Culture

Eve Out of Her Ruins by Ananda Devi

Eve Out of Her Ruins BY Ananda Devi. Deep Vellum. . $15.
The cover of Eve Out of Her Ruins

The Mauritian writer Ananda Devi’s 2006 novel Ève de ses décombres, just released in an arresting and beautiful translation by Jeffrey Zuckerman as Eve Out of Her Ruins, starts with an image of Eve, a twig-thin girl of seventeen, limping out of the ruined edges of a city, school bag slung across her shoulder. “Walking is hard,” the book begins, “I limp, I hobble along on the steaming asphalt. With each step a monster rises, fully formed. The urban night swells, elastic, around me. The salty air from the Caudan waterfront scrapes my wounds and my skin, but I go on. I clear my own path…. The lack of hair makes me feel more naked than ever. Then I remember: my mother sheared it off. When I saw myself in the mirror, I saw that I had a lioness’s head. I had a mane of hunger. ”
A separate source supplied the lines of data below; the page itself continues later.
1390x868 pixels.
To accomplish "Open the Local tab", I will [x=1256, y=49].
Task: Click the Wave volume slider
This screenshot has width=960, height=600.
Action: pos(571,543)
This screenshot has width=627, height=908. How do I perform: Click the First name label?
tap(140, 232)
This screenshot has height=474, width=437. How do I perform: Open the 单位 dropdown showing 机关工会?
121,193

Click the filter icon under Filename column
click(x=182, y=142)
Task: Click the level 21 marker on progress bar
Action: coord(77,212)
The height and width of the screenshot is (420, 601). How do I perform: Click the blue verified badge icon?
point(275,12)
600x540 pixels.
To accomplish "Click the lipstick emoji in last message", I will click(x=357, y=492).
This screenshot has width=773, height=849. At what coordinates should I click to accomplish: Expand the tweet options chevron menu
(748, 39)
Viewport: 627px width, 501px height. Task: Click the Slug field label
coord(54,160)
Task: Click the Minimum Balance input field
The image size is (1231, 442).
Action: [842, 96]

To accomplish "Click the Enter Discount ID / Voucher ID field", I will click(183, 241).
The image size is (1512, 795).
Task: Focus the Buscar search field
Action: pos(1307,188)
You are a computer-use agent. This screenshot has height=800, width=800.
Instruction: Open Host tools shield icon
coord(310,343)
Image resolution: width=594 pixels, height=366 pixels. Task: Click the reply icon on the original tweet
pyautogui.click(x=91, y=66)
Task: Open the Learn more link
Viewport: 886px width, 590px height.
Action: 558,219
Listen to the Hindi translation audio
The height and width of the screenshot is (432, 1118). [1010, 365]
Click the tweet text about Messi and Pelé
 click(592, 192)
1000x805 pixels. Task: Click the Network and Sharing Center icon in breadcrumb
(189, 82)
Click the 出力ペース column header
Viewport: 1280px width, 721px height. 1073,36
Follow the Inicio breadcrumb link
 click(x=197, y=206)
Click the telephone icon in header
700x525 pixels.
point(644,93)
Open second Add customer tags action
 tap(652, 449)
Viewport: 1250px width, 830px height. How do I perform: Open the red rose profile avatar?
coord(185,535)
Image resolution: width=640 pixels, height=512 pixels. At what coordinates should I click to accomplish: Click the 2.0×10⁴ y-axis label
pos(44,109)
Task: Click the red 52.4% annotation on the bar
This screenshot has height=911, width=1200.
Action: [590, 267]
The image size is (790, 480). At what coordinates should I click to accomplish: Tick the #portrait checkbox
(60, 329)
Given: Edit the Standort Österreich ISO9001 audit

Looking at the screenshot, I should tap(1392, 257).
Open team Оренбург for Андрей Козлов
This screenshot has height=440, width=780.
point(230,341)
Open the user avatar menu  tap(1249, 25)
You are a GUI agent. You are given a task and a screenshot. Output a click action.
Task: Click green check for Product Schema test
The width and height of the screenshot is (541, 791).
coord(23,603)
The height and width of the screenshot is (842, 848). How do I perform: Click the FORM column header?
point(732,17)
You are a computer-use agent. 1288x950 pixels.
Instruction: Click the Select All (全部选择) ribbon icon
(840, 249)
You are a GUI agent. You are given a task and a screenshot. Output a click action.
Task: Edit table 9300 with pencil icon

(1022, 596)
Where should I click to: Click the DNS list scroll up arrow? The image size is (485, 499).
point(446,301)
Why is she limping? What is in the bag? Where is Eve lurching to? Why has her mother sheared off her hair? These questions swim eel-like through the surf of four different narrators: Eve, the vengeful schoolgirl, lonely and hard; Saadiq, the soppy boy-poet who loves Eve and tries to save her from prowling men and her own impulsive wrath; Clélio, the macho troubadour turned murder suspect who waits for his brother to whisk him away to a better life in France; and Savita, Eve’s lover, whose body turns up in a dumpster the night after she witnesses Eve being manhandled by a sticky, love-struck teacher. These four young people roam Mauritius’s capital Port Louis, a city that, by Saadiq’s description, “looks like oil and smells like an armpit.” They tumble in and out of classrooms and apartment buildings, off of bikes and through shuttered clothing factories where their mothers once worked, and stare out at the sea, dreaming of life beyond the dead-end neighborhood of Troumaron. Half-answers shimmer here and there, but we don’t know until the end where Eve is going with her gun tucked into her backpack, freshly shorn by her mother in mourning and sympathy, her lover gone. “My father says: They said you set a bad example for her. I answer: Do you know any good examples around here? He immediately gets up and slaps my face.” He beats her so badly she can hardly walk.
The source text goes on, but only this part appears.